António Costa, no seu manifesto eleitoral, “uma agenda para uma década”, começa por afirmar: “A criação do euro, o alargamento da União Europeia a leste, a entrada da China nos mecanismos internacionais do Comércio Livre constituíram, no início deste século, um triplo choque, brutal para as debilidades estruturais da economia portuguesa.”

Esta é uma tentativa de desresponsabilizar os governos portugueses, pelos graves erros cometidos. Antes do mais, convém esclarecer que um choque externo nunca é apenas um choque externo. Há sempre um conjunto de políticas públicas que o precedem, que podem tornar o país mais robusto ou mais frágil no momento do choque e há as políticas de resposta ao choque, que o podem minimizar ou maximizar.

Comecemos por precisar as datas daqueles choques, para se perceber quão forçada é a sua alegação. O euro iniciou-se em 1999, o alargamento a Leste ocorreu em 2004 e a China registava crescimento de dois dígitos das exportações desde o início dos anos 90.

Para além disso, convém salientar que estes três choques foram anunciados com uma enorme antecedência. A criação do euro foi estabelecida no Tratado de Maastricht, em 1992; o alargamento da UE ao Leste europeu foi o culminar de um processo, iniciado com a queda do muro de Berlim em 1989; a adesão da China à globalização começou com as reformas conduzidas por Deng Xiaoping, desde 1978.

É mais do que evidente que nenhum governo português pode alegar que, de repente, no ano 2000, o país foi confrontado com mudanças inesperadas, para as quais era impossível estar preparado.

Em 1991, o governo negociou o investimento da Auto-Europa, que iniciou a produção em 1995. Este foi o último (!) grande investimento em Portugal, constituindo uma resposta evidente e correcta aos desafios que a liberalização das economias do Leste europeu estava a colocar a Portugal. O que fizeram os governos seguintes, para fazer face ao dificílimo desafio da globalização, para o qual Portugal estava numa posição especialmente frágil?
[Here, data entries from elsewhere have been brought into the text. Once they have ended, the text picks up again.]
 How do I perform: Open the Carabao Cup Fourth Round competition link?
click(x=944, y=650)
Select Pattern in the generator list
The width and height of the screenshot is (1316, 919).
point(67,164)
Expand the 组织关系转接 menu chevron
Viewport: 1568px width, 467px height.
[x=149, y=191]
Resolveram ignorar o problema e espatifar o dinheiro dos contribuintes e dos credores externos em auto-estradas sem tráfego, em estádios de futebol e em rotundas (no caso das autarquias), “investimentos” que jamais poderiam melhorar a nossa competitividade.

Mas fizeram ainda pior: conseguiram transformar a criação do euro, que poderia ter sido boa para Portugal, numa calamidade. Sem perceber a lógica dos critérios de Maastricht sobre as contas públicas, resolveram aldrabá-los, recorrendo às PPP rodoviárias, duplicando os custos em juros e gerando um sobre-aquecimento da economia, quando a drástica descida das taxas de juro, associada à adesão ao euro, já estava a criar com um excesso de procura. Todos estes erros traduziram-se em défices externos mirabolantes e numa grave perda de competitividade. Em vez de minimizarem os riscos da globalização, maximizaram-nos!

O sector exportador, onde tipicamente se registam os mais elevados crescimentos de produtividade, foi esmagado e isso conduziu a uma perda do nosso potencial de crescimento, que já dura há 15 anos, e que constitui uma das maiores ameaças ao Estado social, à prosperidade e ao emprego.

Não foram os choques externos, comuns a tantos outros países, em especial no caso da globalização, que destruíram o nosso potencial de crescimento, mas antes as políticas públicas completamente erradas, com particular destaque para a dupla Guterres/Sousa-Franco.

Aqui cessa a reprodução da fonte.